WHAT IS NEEDED: Select the lines of the records containing the word "computer" and list them.
─── GIVEN INFORMATION
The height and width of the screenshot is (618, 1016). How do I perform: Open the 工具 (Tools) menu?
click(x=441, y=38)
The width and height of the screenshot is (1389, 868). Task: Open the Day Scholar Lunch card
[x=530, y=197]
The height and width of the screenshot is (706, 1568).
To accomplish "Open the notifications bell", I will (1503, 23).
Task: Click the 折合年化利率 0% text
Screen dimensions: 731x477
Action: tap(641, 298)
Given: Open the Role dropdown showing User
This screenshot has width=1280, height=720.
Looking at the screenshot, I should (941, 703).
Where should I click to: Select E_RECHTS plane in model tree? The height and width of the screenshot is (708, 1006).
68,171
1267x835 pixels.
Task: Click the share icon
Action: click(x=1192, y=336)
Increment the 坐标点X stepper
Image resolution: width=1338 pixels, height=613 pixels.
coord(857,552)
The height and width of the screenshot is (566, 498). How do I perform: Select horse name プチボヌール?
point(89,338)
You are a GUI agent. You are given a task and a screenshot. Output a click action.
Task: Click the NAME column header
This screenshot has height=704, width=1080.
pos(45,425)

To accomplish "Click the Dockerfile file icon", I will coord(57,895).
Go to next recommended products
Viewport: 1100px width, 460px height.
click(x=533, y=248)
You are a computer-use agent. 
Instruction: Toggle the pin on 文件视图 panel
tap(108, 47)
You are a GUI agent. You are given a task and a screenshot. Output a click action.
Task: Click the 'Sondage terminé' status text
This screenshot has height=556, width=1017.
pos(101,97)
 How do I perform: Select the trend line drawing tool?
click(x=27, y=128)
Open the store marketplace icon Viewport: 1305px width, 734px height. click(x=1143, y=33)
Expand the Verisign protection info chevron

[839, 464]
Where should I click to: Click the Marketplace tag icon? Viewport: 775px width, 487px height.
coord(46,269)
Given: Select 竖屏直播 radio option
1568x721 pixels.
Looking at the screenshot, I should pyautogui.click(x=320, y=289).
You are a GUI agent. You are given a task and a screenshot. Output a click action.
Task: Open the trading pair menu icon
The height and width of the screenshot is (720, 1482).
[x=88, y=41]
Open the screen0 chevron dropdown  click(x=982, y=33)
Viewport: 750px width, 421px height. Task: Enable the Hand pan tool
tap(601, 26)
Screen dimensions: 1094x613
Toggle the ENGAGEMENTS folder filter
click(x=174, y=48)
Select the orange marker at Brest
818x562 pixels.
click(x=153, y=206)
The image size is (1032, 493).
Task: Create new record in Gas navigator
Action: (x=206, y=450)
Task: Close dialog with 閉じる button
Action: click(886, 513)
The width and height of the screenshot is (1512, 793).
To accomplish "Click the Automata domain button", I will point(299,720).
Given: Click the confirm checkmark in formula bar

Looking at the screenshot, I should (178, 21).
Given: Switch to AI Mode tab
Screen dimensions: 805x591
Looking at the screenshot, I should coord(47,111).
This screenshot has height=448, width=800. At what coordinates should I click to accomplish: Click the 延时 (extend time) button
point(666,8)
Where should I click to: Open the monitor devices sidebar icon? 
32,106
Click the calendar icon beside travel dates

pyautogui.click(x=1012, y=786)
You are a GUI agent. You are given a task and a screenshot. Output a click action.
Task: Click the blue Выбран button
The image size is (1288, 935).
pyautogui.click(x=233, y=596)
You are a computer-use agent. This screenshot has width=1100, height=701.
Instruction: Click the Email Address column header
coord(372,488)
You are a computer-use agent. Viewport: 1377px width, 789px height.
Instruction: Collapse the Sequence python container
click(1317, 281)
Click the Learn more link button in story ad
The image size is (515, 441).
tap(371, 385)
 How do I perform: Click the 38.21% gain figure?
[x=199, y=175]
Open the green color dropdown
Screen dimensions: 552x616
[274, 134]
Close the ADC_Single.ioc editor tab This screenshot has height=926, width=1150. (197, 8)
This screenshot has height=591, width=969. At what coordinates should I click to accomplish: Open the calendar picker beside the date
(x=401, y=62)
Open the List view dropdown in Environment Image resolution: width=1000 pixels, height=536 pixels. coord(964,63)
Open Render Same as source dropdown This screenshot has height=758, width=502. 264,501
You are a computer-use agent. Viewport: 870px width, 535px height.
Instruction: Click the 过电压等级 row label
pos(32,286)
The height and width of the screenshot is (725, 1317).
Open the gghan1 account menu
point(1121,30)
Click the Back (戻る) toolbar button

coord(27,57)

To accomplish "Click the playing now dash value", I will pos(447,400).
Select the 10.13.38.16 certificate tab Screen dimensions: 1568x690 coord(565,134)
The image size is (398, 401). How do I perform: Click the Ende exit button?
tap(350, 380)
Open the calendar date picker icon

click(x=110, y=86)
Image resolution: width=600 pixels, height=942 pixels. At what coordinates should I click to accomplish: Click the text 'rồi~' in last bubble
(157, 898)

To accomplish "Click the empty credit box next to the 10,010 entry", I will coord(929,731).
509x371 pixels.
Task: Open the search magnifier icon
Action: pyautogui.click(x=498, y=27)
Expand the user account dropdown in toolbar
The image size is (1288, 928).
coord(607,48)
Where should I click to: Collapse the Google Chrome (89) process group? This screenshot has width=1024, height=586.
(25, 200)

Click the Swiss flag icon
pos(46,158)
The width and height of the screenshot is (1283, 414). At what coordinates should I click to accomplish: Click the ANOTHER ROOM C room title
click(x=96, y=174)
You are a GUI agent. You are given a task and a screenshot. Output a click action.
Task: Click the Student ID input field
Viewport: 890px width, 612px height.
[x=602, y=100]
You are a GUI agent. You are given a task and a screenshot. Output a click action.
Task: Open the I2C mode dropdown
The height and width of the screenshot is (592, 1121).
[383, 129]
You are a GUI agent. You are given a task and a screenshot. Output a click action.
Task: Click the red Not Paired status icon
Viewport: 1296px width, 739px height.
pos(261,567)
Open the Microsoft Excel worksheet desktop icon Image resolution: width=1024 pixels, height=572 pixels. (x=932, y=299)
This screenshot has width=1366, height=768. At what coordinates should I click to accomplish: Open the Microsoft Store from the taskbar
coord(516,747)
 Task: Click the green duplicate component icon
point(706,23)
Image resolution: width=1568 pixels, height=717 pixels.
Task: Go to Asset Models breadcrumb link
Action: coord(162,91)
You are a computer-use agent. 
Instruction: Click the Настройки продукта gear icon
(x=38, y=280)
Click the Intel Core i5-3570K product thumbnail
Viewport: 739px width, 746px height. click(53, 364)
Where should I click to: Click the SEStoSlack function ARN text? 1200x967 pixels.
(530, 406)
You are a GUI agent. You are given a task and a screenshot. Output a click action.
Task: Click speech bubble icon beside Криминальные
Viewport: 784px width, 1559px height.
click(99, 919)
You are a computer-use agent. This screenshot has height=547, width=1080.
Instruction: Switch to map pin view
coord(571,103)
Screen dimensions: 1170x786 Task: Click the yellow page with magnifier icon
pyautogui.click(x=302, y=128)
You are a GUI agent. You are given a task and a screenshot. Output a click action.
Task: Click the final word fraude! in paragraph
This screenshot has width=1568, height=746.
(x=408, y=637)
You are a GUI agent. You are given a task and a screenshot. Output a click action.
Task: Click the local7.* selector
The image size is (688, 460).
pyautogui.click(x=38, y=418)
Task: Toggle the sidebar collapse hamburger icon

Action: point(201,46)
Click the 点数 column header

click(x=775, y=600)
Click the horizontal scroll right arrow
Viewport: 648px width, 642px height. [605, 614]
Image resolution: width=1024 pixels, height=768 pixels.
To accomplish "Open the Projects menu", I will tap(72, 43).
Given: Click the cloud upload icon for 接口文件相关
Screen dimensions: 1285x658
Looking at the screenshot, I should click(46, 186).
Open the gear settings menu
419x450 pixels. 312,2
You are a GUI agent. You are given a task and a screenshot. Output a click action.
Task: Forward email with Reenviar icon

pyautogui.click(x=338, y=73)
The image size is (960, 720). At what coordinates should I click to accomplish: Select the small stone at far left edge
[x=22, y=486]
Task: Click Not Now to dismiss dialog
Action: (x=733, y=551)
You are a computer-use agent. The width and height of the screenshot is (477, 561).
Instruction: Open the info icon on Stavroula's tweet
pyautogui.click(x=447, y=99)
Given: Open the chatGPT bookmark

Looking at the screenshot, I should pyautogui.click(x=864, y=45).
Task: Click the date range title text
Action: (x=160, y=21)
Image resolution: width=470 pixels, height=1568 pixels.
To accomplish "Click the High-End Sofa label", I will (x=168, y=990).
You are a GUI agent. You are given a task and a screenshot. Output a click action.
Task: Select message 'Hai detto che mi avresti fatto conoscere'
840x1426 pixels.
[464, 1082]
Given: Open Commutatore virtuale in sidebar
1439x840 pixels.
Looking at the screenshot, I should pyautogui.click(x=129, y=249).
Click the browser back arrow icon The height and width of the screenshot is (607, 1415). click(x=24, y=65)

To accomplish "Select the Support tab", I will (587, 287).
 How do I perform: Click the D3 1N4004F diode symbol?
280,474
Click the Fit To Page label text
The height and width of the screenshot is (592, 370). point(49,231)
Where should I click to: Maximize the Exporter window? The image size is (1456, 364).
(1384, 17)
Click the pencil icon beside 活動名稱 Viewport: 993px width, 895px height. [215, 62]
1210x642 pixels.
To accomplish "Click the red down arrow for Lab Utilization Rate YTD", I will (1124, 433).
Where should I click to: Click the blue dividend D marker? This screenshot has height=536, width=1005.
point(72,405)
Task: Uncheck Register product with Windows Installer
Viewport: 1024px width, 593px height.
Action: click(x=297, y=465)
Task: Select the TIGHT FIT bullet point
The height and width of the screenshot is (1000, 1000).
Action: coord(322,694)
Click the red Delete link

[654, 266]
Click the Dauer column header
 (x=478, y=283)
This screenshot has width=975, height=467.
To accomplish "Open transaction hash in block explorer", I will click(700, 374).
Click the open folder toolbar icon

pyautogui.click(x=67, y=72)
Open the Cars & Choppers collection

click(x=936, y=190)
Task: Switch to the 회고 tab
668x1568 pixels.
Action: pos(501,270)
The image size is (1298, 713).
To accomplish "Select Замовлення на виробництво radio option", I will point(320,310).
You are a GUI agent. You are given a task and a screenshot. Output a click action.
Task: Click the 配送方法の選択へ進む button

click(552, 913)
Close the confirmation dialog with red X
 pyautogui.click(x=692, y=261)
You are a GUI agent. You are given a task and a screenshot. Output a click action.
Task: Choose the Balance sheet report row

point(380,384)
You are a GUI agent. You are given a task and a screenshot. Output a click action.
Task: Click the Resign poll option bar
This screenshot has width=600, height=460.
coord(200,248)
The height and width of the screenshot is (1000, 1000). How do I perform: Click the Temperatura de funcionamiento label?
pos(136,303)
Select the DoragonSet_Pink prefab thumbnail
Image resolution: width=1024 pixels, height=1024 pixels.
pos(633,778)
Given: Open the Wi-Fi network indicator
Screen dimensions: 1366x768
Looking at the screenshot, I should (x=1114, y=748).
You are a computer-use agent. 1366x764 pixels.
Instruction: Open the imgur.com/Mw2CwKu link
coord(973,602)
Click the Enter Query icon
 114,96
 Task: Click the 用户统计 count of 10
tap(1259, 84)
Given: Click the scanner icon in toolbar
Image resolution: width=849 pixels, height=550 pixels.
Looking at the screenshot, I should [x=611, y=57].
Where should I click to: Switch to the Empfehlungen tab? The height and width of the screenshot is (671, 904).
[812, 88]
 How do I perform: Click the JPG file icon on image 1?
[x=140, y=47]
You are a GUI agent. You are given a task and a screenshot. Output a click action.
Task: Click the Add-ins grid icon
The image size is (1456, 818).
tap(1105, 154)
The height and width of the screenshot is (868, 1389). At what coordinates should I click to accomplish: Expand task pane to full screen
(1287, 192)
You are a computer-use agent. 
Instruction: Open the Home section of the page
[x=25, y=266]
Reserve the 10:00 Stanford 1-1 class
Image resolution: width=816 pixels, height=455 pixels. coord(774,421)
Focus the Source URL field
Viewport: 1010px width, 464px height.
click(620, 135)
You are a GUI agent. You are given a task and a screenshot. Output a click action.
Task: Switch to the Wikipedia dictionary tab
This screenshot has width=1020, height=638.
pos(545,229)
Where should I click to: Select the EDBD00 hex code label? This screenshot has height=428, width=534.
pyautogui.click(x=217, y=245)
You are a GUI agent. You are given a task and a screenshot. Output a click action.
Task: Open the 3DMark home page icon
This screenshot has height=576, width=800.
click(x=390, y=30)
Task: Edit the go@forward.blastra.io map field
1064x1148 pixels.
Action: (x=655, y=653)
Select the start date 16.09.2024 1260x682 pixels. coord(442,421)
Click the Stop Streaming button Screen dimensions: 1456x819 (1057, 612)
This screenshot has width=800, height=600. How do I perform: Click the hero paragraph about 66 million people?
──────
EXERCISE RESPONSE:
You are a computer-use agent. 
You are a computer-use agent. This screenshot has width=1100, height=701.
You are a computer-use agent. Viewport: 1377px width, 789px height.
You are a computer-use agent. Viewport: 870px width, 535px height.
You are a computer-use agent. 
You are a computer-use agent. This screenshot has height=547, width=1080.
You are a computer-use agent. The width and height of the screenshot is (477, 561).
You are a computer-use agent. 1366x764 pixels.
You are a computer-use agent. 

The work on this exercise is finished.